Investigating the spatial variability of soil properties in the cultivated fields is an essential tool for the proper handling of agricultural lands. Spatial variability is a complex interaction between geology, topography, climate and land use, and it may also be resulted by the interaction of soil use and handling strategies. These variables are significant parts of accurate agricultural arguments and topics concerning large-scale agricultural handling and planning (Dharumarajan et al. 2017; Ebrahimzadeh et al. 2021).

Different soil variables such as pH, salinity, available potassium, CaCO3, and soil texture can directly and indirectly affect soil productivity and the subsequent handling of agricultural lands (Shit et al. 2016; Yusuf et al. 2020). Such variables are highly variable in time and space affecting crop production (Bogunovic et al. 2017). Soil variables including the fractions of soil texture (sand silt, and clay) are also highly variable in the field affecting the spatial distribution of soil variables in the field.
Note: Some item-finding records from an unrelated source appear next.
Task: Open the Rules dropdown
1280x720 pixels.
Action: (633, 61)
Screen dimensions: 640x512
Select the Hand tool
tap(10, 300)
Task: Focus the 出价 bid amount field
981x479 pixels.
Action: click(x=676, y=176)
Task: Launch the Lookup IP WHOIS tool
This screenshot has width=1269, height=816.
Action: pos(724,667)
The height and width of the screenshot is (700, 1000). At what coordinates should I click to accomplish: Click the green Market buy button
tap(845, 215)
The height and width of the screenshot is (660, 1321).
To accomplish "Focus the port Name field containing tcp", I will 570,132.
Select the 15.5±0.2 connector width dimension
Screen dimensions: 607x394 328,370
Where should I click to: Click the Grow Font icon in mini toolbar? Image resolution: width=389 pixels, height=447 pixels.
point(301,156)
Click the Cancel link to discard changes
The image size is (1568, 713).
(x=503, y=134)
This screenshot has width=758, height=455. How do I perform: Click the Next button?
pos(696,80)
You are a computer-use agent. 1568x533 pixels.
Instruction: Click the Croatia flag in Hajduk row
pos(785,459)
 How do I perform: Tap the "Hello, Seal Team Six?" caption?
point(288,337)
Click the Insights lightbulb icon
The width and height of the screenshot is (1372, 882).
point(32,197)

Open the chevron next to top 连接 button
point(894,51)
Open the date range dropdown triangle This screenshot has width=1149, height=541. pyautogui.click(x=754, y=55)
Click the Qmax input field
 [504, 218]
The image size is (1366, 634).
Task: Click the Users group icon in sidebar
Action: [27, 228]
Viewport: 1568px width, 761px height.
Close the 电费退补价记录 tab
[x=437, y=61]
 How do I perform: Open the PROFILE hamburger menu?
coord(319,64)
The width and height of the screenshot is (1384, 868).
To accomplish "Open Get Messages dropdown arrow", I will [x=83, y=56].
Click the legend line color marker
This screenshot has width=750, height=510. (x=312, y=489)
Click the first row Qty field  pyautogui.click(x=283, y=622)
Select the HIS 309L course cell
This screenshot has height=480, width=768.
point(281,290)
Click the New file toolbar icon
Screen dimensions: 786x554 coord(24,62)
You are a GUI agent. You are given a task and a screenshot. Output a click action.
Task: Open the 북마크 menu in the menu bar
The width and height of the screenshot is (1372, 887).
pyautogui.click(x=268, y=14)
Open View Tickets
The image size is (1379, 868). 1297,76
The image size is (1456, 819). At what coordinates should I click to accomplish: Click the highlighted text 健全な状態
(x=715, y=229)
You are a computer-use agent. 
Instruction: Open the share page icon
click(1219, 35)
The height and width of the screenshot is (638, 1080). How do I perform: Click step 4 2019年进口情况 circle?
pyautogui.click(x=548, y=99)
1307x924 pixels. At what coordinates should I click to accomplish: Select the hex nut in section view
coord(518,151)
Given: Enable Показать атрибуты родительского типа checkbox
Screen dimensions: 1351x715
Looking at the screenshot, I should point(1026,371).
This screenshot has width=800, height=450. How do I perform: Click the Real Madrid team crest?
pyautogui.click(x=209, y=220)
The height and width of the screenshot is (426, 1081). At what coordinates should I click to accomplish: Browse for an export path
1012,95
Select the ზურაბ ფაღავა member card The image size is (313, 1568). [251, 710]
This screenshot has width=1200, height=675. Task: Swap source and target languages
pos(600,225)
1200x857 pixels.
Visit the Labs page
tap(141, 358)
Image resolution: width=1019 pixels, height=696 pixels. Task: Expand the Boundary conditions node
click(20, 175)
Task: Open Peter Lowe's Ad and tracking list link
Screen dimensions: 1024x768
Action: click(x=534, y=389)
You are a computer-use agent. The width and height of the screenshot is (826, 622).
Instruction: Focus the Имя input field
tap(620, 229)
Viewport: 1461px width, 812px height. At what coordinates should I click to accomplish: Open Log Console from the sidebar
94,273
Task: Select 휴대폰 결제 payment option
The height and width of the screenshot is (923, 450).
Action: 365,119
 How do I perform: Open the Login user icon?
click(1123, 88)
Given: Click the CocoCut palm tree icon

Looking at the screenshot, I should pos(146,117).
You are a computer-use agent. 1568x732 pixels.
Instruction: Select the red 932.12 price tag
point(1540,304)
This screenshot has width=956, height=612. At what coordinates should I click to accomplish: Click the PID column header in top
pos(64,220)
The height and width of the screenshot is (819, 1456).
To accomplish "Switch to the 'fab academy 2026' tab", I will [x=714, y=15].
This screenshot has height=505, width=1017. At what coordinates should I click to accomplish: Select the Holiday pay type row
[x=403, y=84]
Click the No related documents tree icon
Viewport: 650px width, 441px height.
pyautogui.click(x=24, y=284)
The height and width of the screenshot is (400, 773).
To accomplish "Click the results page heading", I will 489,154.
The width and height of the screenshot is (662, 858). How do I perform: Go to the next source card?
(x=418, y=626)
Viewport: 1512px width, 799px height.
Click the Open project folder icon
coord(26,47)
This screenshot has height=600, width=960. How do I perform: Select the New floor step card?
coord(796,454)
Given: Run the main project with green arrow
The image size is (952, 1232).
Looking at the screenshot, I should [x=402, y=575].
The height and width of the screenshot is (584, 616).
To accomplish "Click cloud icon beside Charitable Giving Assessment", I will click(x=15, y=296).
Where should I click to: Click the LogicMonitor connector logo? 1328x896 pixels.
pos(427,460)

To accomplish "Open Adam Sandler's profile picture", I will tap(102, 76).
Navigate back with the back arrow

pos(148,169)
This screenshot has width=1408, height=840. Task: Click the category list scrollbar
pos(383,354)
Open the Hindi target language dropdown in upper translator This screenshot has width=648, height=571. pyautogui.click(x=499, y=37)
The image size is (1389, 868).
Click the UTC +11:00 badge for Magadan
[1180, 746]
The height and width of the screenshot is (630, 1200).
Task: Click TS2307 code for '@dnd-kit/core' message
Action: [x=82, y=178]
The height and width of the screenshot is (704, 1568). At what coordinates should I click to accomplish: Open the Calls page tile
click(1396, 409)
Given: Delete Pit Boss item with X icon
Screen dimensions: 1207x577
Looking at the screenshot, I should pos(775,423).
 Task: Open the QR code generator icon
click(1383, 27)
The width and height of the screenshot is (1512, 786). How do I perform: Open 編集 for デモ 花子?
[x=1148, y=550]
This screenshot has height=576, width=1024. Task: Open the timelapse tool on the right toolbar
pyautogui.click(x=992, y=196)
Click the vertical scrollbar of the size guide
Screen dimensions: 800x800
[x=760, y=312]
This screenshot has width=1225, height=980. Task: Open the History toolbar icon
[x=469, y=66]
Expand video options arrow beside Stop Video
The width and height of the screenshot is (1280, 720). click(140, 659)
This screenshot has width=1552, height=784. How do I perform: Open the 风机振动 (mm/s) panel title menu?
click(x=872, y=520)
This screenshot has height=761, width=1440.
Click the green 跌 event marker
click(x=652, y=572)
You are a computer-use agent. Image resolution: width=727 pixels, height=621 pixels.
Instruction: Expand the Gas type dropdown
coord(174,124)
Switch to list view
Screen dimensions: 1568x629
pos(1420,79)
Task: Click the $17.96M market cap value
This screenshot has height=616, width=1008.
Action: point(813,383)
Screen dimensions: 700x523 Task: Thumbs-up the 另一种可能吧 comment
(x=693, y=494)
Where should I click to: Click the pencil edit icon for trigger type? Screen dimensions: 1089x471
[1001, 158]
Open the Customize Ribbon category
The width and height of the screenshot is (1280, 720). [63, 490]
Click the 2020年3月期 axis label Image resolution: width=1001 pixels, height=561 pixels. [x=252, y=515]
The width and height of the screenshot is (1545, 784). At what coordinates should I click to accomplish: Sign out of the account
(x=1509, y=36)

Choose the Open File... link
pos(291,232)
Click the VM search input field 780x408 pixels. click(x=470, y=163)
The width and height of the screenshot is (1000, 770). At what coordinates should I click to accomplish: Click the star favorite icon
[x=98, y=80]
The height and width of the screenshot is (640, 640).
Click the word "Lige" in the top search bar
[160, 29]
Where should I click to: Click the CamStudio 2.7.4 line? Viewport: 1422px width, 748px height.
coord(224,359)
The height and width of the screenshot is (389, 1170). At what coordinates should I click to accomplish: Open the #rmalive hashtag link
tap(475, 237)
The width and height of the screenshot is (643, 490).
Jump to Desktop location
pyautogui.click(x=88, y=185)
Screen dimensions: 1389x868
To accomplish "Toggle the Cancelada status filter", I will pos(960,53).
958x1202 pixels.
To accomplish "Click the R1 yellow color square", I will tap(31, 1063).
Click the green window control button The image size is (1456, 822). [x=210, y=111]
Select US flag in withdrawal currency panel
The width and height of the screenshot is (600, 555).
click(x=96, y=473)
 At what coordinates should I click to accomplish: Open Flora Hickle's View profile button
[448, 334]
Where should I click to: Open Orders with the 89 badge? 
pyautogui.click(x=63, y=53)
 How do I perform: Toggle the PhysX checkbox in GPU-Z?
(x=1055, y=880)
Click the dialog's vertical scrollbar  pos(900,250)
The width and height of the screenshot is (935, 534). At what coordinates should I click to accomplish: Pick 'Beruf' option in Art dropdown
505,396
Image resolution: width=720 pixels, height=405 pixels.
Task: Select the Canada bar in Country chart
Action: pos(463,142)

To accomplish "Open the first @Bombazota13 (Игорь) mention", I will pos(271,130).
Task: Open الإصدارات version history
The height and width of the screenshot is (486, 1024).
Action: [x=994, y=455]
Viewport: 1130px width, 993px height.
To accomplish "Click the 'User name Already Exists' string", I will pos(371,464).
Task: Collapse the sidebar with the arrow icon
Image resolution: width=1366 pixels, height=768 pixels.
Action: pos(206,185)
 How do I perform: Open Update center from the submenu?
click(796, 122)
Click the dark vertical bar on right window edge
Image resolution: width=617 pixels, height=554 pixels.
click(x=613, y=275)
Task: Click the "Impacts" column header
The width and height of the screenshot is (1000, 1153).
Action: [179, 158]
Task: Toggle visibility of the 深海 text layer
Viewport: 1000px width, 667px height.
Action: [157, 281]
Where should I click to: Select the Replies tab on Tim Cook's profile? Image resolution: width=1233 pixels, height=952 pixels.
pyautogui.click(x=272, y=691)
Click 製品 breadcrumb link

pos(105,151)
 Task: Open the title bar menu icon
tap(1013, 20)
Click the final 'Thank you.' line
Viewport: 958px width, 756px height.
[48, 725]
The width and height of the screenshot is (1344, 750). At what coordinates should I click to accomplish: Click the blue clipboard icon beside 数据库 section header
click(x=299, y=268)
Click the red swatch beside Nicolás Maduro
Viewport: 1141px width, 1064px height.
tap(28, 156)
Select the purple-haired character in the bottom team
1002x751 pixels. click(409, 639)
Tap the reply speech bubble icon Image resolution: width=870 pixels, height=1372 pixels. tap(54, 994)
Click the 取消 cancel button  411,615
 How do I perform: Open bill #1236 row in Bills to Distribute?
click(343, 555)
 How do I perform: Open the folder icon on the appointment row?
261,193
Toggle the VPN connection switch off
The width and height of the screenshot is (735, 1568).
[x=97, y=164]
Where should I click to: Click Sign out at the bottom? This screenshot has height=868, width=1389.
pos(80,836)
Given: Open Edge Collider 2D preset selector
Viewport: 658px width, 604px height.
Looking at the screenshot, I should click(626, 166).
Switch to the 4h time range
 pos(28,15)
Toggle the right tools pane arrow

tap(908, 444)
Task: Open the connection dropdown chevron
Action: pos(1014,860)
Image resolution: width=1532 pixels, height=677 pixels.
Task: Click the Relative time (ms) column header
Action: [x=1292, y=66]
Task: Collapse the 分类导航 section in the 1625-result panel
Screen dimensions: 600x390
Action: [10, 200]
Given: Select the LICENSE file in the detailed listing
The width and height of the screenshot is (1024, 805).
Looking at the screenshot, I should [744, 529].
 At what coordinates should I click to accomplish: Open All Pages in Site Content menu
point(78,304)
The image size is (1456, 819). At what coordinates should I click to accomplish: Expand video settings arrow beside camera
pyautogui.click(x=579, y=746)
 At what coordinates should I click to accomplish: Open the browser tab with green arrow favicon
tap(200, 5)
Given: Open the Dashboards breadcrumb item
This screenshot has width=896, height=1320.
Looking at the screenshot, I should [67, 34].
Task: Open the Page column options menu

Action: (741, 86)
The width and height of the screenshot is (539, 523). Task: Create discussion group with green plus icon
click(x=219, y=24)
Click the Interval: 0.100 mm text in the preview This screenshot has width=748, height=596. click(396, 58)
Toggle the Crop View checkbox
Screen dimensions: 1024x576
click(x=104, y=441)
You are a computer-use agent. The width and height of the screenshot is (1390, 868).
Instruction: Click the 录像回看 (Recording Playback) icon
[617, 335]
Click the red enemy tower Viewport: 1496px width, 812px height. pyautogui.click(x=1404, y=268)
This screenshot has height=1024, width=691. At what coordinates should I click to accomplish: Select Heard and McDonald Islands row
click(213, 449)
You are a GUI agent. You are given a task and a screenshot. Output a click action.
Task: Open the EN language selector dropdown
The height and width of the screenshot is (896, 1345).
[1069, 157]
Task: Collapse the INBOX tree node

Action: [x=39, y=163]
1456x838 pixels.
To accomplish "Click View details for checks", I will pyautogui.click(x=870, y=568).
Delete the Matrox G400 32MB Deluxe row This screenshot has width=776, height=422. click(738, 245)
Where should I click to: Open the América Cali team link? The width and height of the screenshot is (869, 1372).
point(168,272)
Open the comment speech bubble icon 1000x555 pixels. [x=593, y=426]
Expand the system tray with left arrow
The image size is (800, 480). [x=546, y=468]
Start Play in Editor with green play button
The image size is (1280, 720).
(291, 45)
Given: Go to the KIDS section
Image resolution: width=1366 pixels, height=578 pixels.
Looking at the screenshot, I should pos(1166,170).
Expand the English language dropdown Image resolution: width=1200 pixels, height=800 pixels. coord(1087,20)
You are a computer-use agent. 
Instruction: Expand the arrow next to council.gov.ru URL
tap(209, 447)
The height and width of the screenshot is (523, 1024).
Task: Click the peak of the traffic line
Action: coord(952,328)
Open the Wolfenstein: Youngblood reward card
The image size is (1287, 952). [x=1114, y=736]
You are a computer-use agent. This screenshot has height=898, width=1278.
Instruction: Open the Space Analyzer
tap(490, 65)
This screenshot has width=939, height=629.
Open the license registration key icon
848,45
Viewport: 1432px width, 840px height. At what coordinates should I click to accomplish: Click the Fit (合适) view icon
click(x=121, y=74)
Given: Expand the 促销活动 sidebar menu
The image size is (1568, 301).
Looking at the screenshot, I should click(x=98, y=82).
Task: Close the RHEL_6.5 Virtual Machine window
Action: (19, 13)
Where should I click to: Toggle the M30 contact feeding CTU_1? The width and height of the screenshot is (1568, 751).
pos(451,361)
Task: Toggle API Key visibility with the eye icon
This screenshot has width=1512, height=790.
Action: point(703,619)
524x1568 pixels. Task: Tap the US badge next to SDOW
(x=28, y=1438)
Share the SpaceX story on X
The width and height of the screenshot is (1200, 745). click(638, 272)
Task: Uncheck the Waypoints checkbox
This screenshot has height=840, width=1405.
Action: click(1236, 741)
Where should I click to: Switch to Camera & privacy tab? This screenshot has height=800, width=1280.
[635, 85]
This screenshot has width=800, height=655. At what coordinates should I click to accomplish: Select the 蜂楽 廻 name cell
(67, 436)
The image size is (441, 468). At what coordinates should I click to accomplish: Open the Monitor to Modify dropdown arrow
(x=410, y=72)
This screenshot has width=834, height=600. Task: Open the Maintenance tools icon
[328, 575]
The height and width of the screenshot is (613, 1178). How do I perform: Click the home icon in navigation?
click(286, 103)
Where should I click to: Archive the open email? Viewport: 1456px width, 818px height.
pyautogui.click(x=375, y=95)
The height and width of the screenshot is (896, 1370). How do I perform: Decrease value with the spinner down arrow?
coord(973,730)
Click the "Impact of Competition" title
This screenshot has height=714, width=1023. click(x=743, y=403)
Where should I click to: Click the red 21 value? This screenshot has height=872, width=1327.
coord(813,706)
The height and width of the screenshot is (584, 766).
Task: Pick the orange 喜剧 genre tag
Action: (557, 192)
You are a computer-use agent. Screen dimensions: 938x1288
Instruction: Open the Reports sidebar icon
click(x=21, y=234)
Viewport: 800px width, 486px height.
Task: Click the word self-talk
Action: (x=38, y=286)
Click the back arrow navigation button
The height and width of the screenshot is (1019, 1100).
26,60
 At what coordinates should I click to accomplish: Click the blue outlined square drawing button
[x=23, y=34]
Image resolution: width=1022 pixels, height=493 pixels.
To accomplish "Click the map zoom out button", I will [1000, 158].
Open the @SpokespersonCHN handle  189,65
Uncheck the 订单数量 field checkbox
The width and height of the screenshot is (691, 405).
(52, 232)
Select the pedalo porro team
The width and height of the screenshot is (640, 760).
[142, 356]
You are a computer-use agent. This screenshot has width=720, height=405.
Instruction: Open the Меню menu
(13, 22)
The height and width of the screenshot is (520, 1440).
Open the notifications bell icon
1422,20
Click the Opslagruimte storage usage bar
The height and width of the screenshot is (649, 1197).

Understanding spatial variability and precisely mapping soil variables are particularly important and beneficial for a more efficient handling of agricultural fields. This may result in a more precise field fertilization, food production and environmental pollution control, as the essential components of sustainable agriculture (Zhou et al. 2020; Li et al. 2021).

Spatial interpolation is an effective method for quantifying the spatial distribution of soil properties. Such analyses are required to indicate the patterns and processes of soil spatial variation that is the combined effect of soil chemical and physical processes, managed at various spatiotemporal scales, combined with anthropogenic activities (Chen et al. 2017). Different interpolation methods such as radial basis function (RBF) and ordinary kriging (OK) have been used for the prediction of soil properties of agricultural fields affected by spatial variability. Research has indicated the use of RBF interpolation technique for predicting the spatial variability of soil parameters including soil organic carbon (Danesh et al. 2022). Compared with several other interpolation methods, the kriging method consists of inverse distance, which indicates they are less sensitive to data variation than inverse distance weighting (IDW) (Bhunia et al. 2018; Xie et al. 2020).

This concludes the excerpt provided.